The report castigated the department and called for a “system-wide reworking of VHA.” It stems from issues such as patients reporting significantly less favorable experiences at VA facilities, compared to non-VA facilities. Then there’s the problem of a culture of silence.
“Nobody feels safe, including us,” a VA medical center leader said in the report. “How am I supposed to role model psychological safety when I don’t feel safe myself?”
According to McDonald, there are five ways out of the crisis. The first is to get the right leaders in place. The second is that the department has to be clear on what culture it wants, and it has to discipline retaliation against whistleblowers.
Third, McDonald said the department has been working with special counsel to ensure that 45 whistleblowers receive restitution.
Fourth, the Office of Special Counsel has certified the VA for doing the training necessary to improve on working with whistleblowers.
And finally, McDonald underscored the need for town hall meetings.
“We have to get the light shined on these things,” McDonald said. “I meet privately with the whistleblowers and the union leaders when I go to every site.”
But many were dissatisfied with the testimony from McDonald and Dr. David Shulkin, undersecretary of health for the VA.
“Today’s House Veterans’ Affairs Committee hearing makes one thing clear: the VA is not fundamentally serious about fixing the systematic problems plaguing the department,” said Pete Hegseth, CEO of Concerned Veterans for America. “Instead of committing to the reform proposals outlined by the VA’s own independent assessment of the Veterans Health Administration, the VA continues to defend its processes and procedures, and double down on a system that has failed millions of veterans nationwide.”

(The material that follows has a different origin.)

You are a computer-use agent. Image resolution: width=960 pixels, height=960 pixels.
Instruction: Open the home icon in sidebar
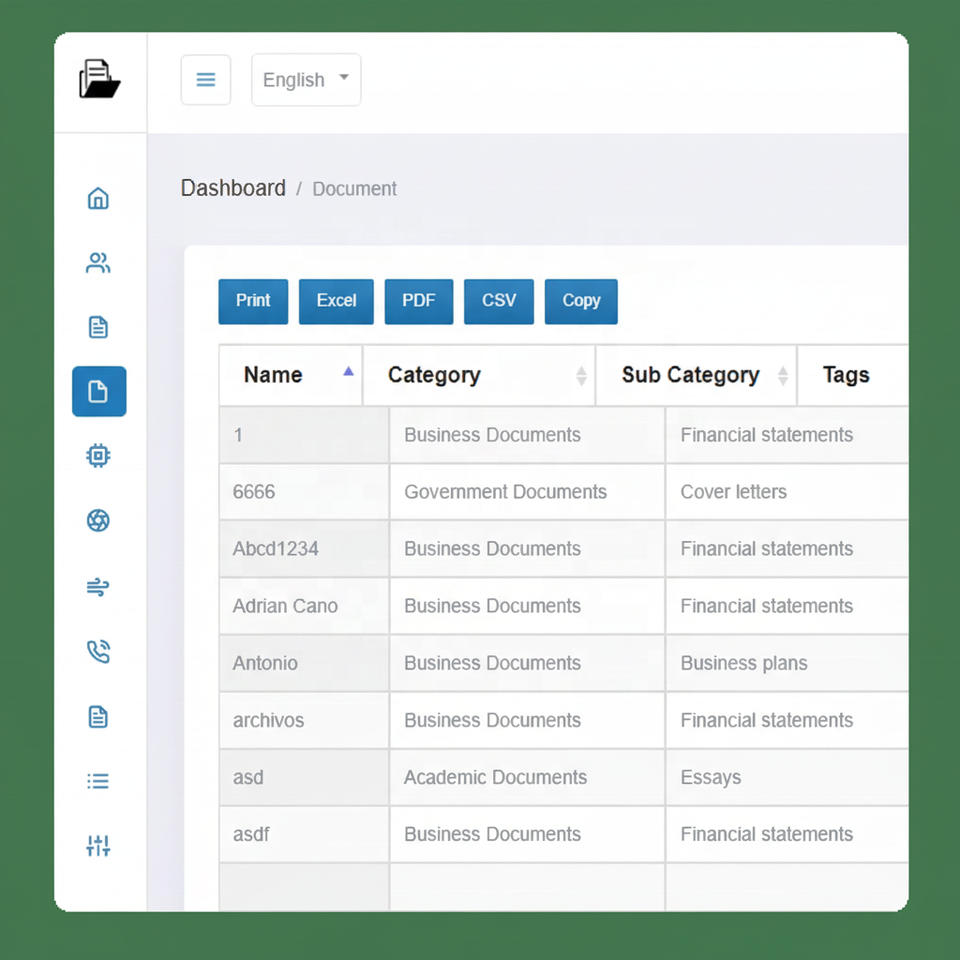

Rep. Mike Coffman had his own ideas for restructuring, though he admitted Congress is somewhat divided on the need for personnel reform. As Coffman put it, there’s a “need to fire those who are incompetent, those who are not performing, those who have committed fraud. It is simply too difficult.”

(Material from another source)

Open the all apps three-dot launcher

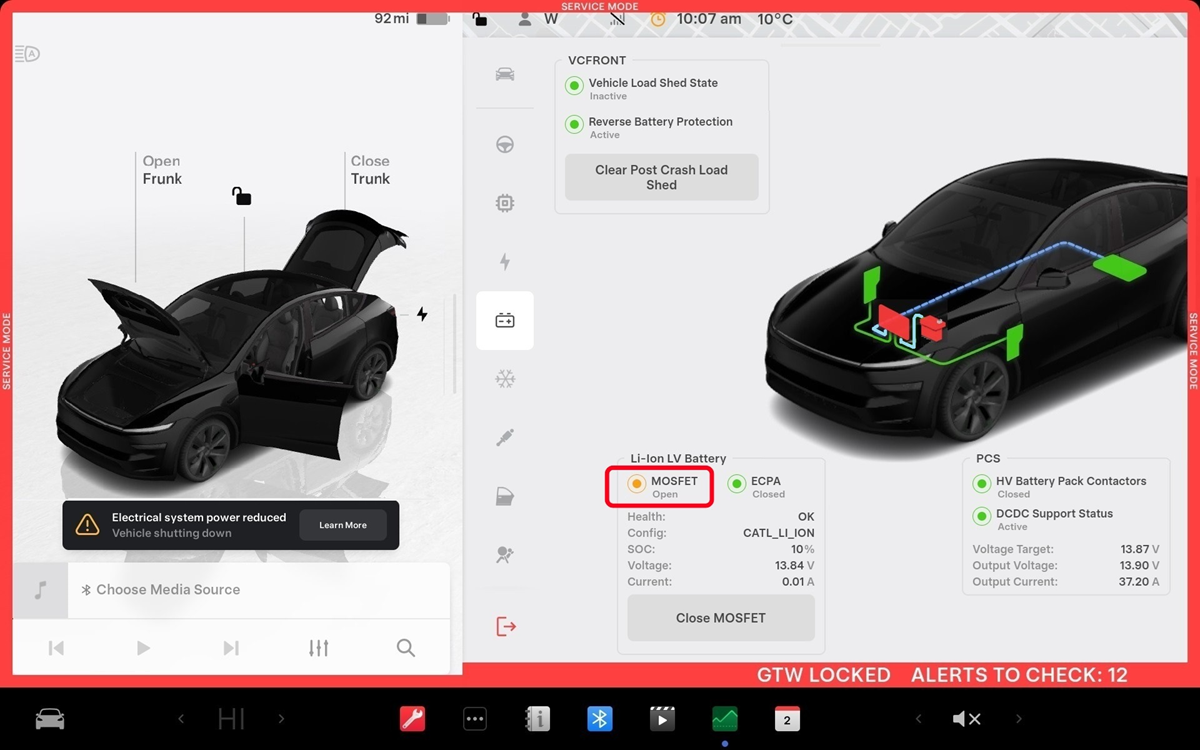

McDonald struck back against proposals to privatize the VA as another option for restructuring, after Democratic Rep. Corrine Brown prompted him to discuss arguments in opposition to the idea.
“It would be a big mistake to even think about closing it,” McDonald said, bringing up points about physician training and medical research, as well as the fact that VA facilities are designed to provide comprehensive care, rather than just physical.